Just a year-and-a-half after buying up promising new diagnostic technology for Parkinson's, Eli Lilly has signed up for a new collaboration with Medtronic that will marry its biologic approach to treating the disease with a new drug delivery system for the brain. And their partnership earned an endorsement from the Michael J. Fox Foundation, which has been funding work in the field.
Lilly plans to use Medtronic's implantable drug infusion system to pump a modified form of glial cell derived neurotrophic factor directly into targeted regions in the brain. "We believe we have biosynthetically engineered this GDNF variant to overcome technical hurdles of previous research in this area and are hopeful that early testing of our biologic with Medtronic's device will provide the necessary data to safely advance into human studies," said Michael L. Hutton, Ph.D., chief scientific officer of the neurodegeneration team at Lilly. "By collaborating with Medtronic from the earliest phase of research, we are maximizing the potential for this therapy's efficient and effective development."

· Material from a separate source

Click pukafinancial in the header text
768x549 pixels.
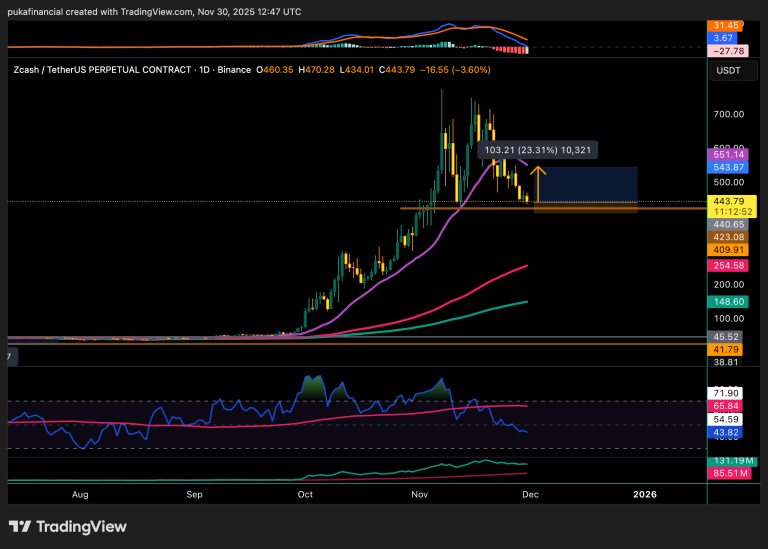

Lilly has been a big player in the CNS field, though it has had little to show for it recently. The pharma giant bought up Avid Radiopharmaceuticals in an $800 million deal last fall, acquiring a new diagnostic system that they hope to use to detect Parkinson's and other diseases at an early point.
"While a potential treatment approach resulting from this research is many years away, we are heartened by Lilly and Medtronic's commitment to develop a neurotrophic-based therapy for Parkinson's disease," said Katie Hood, CEO of The Michael J. Fox Foundation for Parkinson's Research. "Our foundation has funded separate, ongoing work in neurotrophic factors for years, and we continue to believe in their promise to lead to a critically needed disease-modifying treatment for Parkinson's."